There is one span to output from the data below: the lines starting at the line with "Click the Postcode input box" and ending at the line with "Click the thumbs-up". Output it exactly, ends included, nothing more.

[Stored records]
+---+

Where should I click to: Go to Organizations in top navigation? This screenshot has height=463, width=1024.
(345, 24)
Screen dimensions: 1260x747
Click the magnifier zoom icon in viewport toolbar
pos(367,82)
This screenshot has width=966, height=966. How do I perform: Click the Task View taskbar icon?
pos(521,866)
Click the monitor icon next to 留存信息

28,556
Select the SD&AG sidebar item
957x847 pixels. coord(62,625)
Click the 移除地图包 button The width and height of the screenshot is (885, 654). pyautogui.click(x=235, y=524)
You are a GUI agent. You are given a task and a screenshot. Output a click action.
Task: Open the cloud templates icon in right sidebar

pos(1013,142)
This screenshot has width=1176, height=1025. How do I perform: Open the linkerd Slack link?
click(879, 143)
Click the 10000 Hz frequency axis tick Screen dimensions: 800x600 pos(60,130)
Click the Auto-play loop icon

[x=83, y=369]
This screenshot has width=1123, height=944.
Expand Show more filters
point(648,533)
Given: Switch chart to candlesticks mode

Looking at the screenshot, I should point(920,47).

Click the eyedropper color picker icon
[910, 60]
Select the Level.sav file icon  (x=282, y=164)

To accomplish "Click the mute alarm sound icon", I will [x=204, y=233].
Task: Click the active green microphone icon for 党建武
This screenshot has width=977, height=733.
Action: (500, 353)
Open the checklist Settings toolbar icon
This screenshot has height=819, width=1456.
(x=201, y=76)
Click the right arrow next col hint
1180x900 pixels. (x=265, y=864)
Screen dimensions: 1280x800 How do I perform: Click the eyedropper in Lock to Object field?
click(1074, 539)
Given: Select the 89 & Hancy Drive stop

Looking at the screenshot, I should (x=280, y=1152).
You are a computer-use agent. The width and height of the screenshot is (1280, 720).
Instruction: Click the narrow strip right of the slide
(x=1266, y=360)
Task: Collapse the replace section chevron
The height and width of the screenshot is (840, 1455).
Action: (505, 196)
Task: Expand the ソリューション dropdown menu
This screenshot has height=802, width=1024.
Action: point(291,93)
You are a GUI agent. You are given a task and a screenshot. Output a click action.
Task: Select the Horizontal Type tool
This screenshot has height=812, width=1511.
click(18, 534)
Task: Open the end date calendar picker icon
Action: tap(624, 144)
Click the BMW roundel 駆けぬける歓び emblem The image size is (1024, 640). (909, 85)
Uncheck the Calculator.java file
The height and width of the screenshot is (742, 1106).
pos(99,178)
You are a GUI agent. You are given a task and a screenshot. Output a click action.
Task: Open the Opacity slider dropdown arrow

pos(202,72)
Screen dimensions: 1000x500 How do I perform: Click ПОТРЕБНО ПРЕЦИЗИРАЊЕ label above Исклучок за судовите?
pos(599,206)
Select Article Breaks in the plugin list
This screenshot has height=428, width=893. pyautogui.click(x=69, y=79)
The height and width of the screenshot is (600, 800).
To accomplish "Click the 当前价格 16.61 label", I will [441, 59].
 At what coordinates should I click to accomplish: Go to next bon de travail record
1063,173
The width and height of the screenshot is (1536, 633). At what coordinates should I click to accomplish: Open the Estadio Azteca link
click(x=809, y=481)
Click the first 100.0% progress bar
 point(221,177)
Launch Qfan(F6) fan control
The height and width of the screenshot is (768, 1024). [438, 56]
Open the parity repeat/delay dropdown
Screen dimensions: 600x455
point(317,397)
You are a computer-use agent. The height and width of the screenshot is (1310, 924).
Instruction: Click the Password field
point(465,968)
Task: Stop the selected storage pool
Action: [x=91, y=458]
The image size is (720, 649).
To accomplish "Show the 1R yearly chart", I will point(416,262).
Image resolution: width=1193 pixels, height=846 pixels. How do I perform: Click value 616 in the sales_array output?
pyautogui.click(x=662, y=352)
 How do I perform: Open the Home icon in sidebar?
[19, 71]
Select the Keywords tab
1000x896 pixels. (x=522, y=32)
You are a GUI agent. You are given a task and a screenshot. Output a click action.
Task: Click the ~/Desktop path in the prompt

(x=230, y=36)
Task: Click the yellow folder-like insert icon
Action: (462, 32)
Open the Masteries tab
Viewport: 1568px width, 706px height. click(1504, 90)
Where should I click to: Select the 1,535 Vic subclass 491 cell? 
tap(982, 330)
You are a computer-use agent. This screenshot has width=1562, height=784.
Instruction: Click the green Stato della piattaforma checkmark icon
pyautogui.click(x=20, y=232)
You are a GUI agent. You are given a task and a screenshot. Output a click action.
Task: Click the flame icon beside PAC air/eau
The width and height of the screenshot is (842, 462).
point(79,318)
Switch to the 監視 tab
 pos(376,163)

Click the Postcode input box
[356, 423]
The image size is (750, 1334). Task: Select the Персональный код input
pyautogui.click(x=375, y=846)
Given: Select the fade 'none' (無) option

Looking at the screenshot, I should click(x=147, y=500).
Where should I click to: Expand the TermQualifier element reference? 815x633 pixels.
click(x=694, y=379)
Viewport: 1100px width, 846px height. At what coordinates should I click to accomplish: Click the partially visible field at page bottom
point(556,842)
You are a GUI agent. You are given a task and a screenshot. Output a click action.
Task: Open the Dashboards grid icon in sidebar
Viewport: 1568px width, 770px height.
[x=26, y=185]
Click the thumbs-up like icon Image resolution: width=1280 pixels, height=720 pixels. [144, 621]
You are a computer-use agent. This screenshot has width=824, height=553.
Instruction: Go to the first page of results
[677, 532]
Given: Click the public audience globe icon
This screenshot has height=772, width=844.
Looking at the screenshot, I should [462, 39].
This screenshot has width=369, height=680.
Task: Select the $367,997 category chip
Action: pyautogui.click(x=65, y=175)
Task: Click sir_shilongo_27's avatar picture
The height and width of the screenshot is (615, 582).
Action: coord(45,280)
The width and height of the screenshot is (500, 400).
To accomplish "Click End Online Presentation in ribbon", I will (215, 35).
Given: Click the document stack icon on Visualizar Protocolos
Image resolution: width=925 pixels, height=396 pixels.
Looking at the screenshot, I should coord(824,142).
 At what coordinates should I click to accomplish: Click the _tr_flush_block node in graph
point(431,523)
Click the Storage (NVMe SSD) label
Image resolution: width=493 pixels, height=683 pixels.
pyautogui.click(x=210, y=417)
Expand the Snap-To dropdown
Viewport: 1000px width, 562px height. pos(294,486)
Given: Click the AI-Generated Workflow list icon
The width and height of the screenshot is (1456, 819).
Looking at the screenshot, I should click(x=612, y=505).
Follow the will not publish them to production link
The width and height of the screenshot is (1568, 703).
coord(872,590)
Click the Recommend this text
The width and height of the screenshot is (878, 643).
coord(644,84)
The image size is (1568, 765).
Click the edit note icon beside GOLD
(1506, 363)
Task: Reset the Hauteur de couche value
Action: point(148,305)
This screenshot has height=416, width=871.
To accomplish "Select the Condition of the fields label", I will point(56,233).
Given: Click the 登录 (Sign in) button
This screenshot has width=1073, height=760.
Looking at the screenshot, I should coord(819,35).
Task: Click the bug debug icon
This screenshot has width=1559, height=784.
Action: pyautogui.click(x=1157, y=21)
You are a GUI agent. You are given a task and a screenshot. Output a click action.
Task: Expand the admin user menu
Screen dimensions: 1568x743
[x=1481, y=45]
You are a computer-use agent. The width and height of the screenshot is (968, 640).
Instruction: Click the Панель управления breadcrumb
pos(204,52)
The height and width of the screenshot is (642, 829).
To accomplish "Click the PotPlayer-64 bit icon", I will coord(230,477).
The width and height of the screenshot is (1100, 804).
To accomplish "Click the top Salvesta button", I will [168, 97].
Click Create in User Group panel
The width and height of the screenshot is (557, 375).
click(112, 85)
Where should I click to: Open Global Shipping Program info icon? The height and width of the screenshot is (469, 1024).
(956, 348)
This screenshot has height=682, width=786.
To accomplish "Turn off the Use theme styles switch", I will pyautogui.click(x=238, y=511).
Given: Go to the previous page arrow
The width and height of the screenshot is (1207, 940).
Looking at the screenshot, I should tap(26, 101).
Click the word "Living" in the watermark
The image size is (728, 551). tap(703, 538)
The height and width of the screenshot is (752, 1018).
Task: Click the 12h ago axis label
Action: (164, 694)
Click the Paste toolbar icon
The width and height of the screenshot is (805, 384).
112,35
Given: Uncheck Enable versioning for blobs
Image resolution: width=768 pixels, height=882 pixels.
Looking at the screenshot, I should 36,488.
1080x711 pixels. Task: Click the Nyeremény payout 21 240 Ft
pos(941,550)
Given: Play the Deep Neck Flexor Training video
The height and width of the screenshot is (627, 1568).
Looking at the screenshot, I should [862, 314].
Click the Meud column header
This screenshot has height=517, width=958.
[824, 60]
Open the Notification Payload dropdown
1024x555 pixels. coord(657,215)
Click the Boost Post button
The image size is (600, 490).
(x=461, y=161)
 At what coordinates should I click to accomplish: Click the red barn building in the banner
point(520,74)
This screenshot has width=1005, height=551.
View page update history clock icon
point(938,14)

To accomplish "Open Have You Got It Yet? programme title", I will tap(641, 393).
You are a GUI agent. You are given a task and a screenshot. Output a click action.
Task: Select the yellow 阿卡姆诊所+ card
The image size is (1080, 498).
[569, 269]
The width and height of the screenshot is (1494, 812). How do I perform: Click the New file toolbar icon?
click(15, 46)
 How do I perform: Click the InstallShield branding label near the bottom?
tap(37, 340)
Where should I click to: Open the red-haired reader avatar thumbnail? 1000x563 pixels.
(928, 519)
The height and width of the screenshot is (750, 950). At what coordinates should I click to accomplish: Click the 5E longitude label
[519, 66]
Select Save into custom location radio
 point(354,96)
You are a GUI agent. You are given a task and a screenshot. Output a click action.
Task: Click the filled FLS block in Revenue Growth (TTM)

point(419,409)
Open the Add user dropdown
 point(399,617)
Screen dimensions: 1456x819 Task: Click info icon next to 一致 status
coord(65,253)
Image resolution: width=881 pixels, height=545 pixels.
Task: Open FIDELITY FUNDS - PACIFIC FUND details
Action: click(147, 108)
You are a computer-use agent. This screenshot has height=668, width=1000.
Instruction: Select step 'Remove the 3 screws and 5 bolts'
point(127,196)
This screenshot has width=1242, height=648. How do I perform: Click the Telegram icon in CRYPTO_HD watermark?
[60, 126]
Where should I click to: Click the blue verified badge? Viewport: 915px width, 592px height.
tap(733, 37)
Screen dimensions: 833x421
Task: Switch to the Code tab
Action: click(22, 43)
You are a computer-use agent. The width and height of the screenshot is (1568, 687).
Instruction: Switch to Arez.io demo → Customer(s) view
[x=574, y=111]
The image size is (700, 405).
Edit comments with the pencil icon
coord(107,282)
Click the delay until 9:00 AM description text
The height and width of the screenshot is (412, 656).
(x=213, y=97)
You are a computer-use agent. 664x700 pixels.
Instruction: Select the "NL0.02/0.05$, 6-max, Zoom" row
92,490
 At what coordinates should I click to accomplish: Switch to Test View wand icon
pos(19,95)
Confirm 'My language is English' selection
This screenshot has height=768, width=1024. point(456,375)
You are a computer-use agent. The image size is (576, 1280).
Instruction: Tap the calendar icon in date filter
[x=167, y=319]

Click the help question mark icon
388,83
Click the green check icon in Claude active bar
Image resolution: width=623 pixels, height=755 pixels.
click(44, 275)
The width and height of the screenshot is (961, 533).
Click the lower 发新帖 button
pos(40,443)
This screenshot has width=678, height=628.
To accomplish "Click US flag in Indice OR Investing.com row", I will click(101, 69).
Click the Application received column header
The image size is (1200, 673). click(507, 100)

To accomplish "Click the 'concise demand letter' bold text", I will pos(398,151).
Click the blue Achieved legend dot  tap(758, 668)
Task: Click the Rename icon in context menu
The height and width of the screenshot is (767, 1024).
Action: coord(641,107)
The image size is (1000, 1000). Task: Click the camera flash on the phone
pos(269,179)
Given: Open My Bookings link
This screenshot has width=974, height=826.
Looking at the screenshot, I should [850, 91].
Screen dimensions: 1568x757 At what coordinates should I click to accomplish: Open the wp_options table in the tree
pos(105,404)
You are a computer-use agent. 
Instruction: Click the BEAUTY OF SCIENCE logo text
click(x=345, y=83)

+---+

*EXPECTED ANSWER*
Click the Postcode input box
[356, 423]
The image size is (750, 1334). Task: Select the Персональный код input
pyautogui.click(x=375, y=846)
Given: Select the fade 'none' (無) option

Looking at the screenshot, I should click(x=147, y=500).
Where should I click to: Expand the TermQualifier element reference? 815x633 pixels.
click(x=694, y=379)
Viewport: 1100px width, 846px height. At what coordinates should I click to accomplish: Click the partially visible field at page bottom
point(556,842)
You are a GUI agent. You are given a task and a screenshot. Output a click action.
Task: Open the Dashboards grid icon in sidebar
Viewport: 1568px width, 770px height.
[x=26, y=185]
Click the thumbs-up like icon Image resolution: width=1280 pixels, height=720 pixels. [144, 621]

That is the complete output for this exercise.